Sometimes the best way to enhance our communities is to step away from them. Much like the modeling exercises described in my last post, this can provide a means through which we can refresh our thoughts, gain perspective and return with renewed vision and purpose.
The business world has long recognized the idea of increasing productivity and creativity by stepping away from what one is doing. Ryan Jacques at thinkpost reflects on this idea by emphasizing the need to create change in our daily and weekly routines. Even little alterations to our day can make us more innovative and ready to deal with bigger changes. Similarly, there has been an explosion of recent stories describing companies that are exploring ideas such as ‘nap pods’ and meditation rooms in their workplaces. Many companies have discovered that these are effective ways for employees to step away and recharge themselves throughout the day. Along the same lines, Stefan Sagmeister speaks to the power of time off on Ted Talks – he closes his design studio for 1 year out of every 7.
Many of these ideas can carry over from the business world into those of place-based communities, schools or our personal lives. I have found a number of ways to shake up my regular routine, allowing me to be more creative and energized.
1. Conferences and institutes
One of my favorite ways to ‘get away’ is by connecting with people and colleagues at institutes and conferences. These experiences are refreshing in multiple ways. Not only do I get to attend inspirational workshops, but I am also reminded that the webs of creativity in our world are large. Everyone I connect with usually has a story to tell, a life path that is interesting or an inspiring nugget of information to share. Last week, I attended a conference where a colleague I had not previously met, passionately shared what she had learned from her morning workshop over lunch. This kind of sharing and connecting is both exciting and motivating. In my interview with him, Peter Block also reflected on the value of conferences and institutes: “Conferences and educational intermissions are places for reflection. Place where thought is valued. Time slows down to a natural speed. Priceless, regardless of content or keynote speakers. Living in another community is also priceless. It opens us to the stranger, which we need to wake up again. It is the antidote to the dulling and life consuming effects of like-mindedness.”

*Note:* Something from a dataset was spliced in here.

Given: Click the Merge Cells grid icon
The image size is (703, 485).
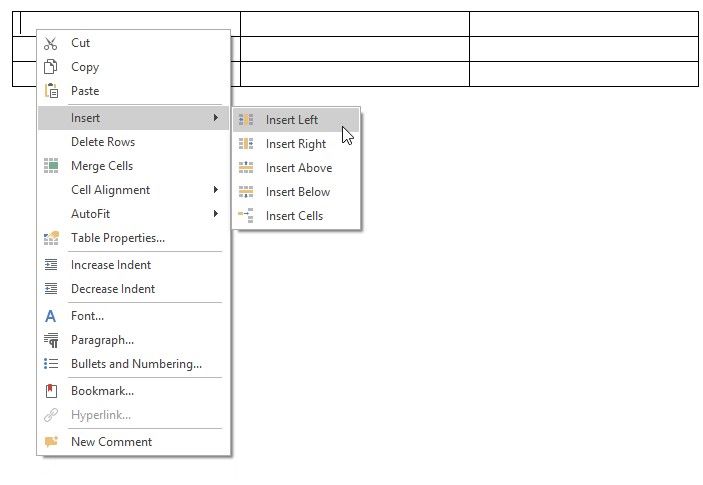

I make sure that I am always involved with a committee, board of directors or other form of volunteer work in my community. I select something for which I have skills, but that is not already a part of my work or family life – allowing me to stretch out of my regular ‘comfort zone.’ Often these commitments last 1 to 5 years, meaning that I am able to pass the torch to another community member so that we can all meet new people and take part in new experiences.
3. Meditation, Yoga & Exercise
I am fortunate to live in a beautiful part of the world that readily lends itself to a walk in the woods, or meditation on the beach. When pressed for time, even just 10 minutes of midday stretching does wonders for recharging my body and brain. There is a great deal of research on this topic. The Mayo Clinic provides a good summary of some of the key benefits of integrating yoga and meditation into your daily routine. These include gaining a new perspective, an increased ability to manage stress, an increased self-awareness, an improved focus on the present and reduced negative emotions.
How do you get away?
I’m a big fan of everything that you’ve described. There is a weekly tai chi class not far from my office that I hit on occasion. Within communities, this builds a good argument for amenities; meeting space, libraries, parks, etc.
I like your reference to “Ted Talks”. I find them interesting, informative, and thought provoking.